[RECORDS Boundary: Start]
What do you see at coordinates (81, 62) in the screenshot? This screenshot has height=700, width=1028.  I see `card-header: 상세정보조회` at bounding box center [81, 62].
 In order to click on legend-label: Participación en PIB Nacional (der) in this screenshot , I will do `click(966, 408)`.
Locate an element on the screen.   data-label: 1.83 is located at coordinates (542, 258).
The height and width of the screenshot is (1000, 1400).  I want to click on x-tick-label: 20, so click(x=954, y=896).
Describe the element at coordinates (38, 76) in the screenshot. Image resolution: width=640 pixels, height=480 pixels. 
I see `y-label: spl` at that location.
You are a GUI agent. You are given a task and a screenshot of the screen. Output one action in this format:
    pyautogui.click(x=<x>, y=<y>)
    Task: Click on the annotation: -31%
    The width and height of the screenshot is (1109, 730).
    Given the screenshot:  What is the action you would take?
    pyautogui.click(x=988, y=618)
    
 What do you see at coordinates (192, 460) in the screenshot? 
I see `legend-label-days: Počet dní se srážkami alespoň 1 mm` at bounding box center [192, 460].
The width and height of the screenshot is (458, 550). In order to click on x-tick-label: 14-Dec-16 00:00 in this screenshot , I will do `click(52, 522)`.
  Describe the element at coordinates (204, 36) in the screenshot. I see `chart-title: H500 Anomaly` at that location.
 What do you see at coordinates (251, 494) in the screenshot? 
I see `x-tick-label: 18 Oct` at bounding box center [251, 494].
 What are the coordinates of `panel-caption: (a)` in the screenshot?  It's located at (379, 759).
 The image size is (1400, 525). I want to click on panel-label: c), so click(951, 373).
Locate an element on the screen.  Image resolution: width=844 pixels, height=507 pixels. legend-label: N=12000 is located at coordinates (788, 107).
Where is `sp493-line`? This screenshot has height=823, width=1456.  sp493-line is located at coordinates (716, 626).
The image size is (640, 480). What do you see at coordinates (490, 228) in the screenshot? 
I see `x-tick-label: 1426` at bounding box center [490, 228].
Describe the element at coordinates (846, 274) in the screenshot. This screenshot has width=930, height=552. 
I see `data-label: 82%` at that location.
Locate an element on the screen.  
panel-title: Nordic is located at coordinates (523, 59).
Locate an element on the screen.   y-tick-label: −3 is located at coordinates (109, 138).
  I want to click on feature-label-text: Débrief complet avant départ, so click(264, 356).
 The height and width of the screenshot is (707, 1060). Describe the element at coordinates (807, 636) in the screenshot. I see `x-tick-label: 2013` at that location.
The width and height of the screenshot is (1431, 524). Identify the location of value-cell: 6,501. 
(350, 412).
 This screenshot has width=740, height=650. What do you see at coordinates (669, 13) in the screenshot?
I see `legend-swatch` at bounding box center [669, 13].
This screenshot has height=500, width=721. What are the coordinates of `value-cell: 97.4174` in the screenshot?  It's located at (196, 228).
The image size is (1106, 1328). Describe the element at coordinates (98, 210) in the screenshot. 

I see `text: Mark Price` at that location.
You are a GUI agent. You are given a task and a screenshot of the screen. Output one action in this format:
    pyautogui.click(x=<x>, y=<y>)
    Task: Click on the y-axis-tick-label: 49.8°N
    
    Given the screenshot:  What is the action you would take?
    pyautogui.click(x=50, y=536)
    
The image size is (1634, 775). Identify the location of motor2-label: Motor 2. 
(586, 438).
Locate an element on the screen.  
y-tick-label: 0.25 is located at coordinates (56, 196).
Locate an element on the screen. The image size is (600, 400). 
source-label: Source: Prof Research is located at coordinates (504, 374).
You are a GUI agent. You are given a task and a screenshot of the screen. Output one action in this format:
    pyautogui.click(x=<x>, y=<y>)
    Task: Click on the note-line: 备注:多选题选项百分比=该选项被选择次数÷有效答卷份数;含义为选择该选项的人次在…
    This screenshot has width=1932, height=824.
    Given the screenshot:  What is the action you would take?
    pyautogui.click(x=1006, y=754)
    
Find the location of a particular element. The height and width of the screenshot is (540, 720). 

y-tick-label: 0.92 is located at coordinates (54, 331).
[RECORDS Boundary: End]
* [WHAT YOU WILL DO]: Rewrite every one of the rows above as a Markdown table with the columns No and Line. Number each line in No, put the line itself in Line, and leave out blank lines.

* [RESULT OF THE TASK]:
| No | Line |
|---|---|
| 1 | What do you see at coordinates (81, 62) in the screenshot? This screenshot has height=700, width=1028.  I see `card-header: 상세정보조회` at bounding box center [81, 62]. |
| 2 |  In order to click on legend-label: Participación en PIB Nacional (der) in this screenshot , I will do `click(966, 408)`. |
| 3 | Locate an element on the screen.   data-label: 1.83 is located at coordinates (542, 258). |
| 4 | The height and width of the screenshot is (1000, 1400).  I want to click on x-tick-label: 20, so click(x=954, y=896). |
| 5 | Describe the element at coordinates (38, 76) in the screenshot. Image resolution: width=640 pixels, height=480 pixels.  |
| 6 | I see `y-label: spl` at that location. |
| 7 | You are a GUI agent. You are given a task and a screenshot of the screen. Output one action in this format: |
| 8 |     pyautogui.click(x=<x>, y=<y>) |
| 9 |     Task: Click on the annotation: -31% |
| 10 |     The width and height of the screenshot is (1109, 730). |
| 11 |     Given the screenshot:  What is the action you would take? |
| 12 |     pyautogui.click(x=988, y=618) |
| 13 |  What do you see at coordinates (192, 460) in the screenshot?  |
| 14 | I see `legend-label-days: Počet dní se srážkami alespoň 1 mm` at bounding box center [192, 460]. |
| 15 | The width and height of the screenshot is (458, 550). In order to click on x-tick-label: 14-Dec-16 00:00 in this screenshot , I will do `click(52, 522)`. |
| 16 |   Describe the element at coordinates (204, 36) in the screenshot. I see `chart-title: H500 Anomaly` at that location. |
| 17 |  What do you see at coordinates (251, 494) in the screenshot?  |
| 18 | I see `x-tick-label: 18 Oct` at bounding box center [251, 494]. |
| 19 |  What are the coordinates of `panel-caption: (a)` in the screenshot?  It's located at (379, 759). |
| 20 |  The image size is (1400, 525). I want to click on panel-label: c), so click(951, 373). |
| 21 | Locate an element on the screen.  Image resolution: width=844 pixels, height=507 pixels. legend-label: N=12000 is located at coordinates (788, 107). |
| 22 | Where is `sp493-line`? This screenshot has height=823, width=1456.  sp493-line is located at coordinates (716, 626). |
| 23 | The image size is (640, 480). What do you see at coordinates (490, 228) in the screenshot?  |
| 24 | I see `x-tick-label: 1426` at bounding box center [490, 228]. |
| 25 | Describe the element at coordinates (846, 274) in the screenshot. This screenshot has width=930, height=552.  |
| 26 | I see `data-label: 82%` at that location. |
| 27 | Locate an element on the screen.   |
| 28 | panel-title: Nordic is located at coordinates (523, 59). |
| 29 | Locate an element on the screen.   y-tick-label: −3 is located at coordinates (109, 138). |
| 30 |   I want to click on feature-label-text: Débrief complet avant départ, so click(264, 356). |
| 31 |  The height and width of the screenshot is (707, 1060). Describe the element at coordinates (807, 636) in the screenshot. I see `x-tick-label: 2013` at that location. |
| 32 | The width and height of the screenshot is (1431, 524). Identify the location of value-cell: 6,501.  |
| 33 | (350, 412). |
| 34 |  This screenshot has width=740, height=650. What do you see at coordinates (669, 13) in the screenshot? |
| 35 | I see `legend-swatch` at bounding box center [669, 13]. |
| 36 | This screenshot has height=500, width=721. What are the coordinates of `value-cell: 97.4174` in the screenshot?  It's located at (196, 228). |
| 37 | The image size is (1106, 1328). Describe the element at coordinates (98, 210) in the screenshot.  |
| 38 | I see `text: Mark Price` at that location. |
| 39 | You are a GUI agent. You are given a task and a screenshot of the screen. Output one action in this format: |
| 40 |     pyautogui.click(x=<x>, y=<y>) |
| 41 |     Task: Click on the y-axis-tick-label: 49.8°N |
| 42 |     Given the screenshot:  What is the action you would take? |
| 43 |     pyautogui.click(x=50, y=536) |
| 44 | The image size is (1634, 775). Identify the location of motor2-label: Motor 2.  |
| 45 | (586, 438). |
| 46 | Locate an element on the screen.   |
| 47 | y-tick-label: 0.25 is located at coordinates (56, 196). |
| 48 | Locate an element on the screen. The image size is (600, 400).  |
| 49 | source-label: Source: Prof Research is located at coordinates (504, 374). |
| 50 | You are a GUI agent. You are given a task and a screenshot of the screen. Output one action in this format: |
| 51 |     pyautogui.click(x=<x>, y=<y>) |
| 52 |     Task: Click on the note-line: 备注:多选题选项百分比=该选项被选择次数÷有效答卷份数;含义为选择该选项的人次在… |
| 53 |     This screenshot has width=1932, height=824. |
| 54 |     Given the screenshot:  What is the action you would take? |
| 55 |     pyautogui.click(x=1006, y=754) |
| 56 | Find the location of a particular element. The height and width of the screenshot is (540, 720).  |
| 57 | y-tick-label: 0.92 is located at coordinates (54, 331). |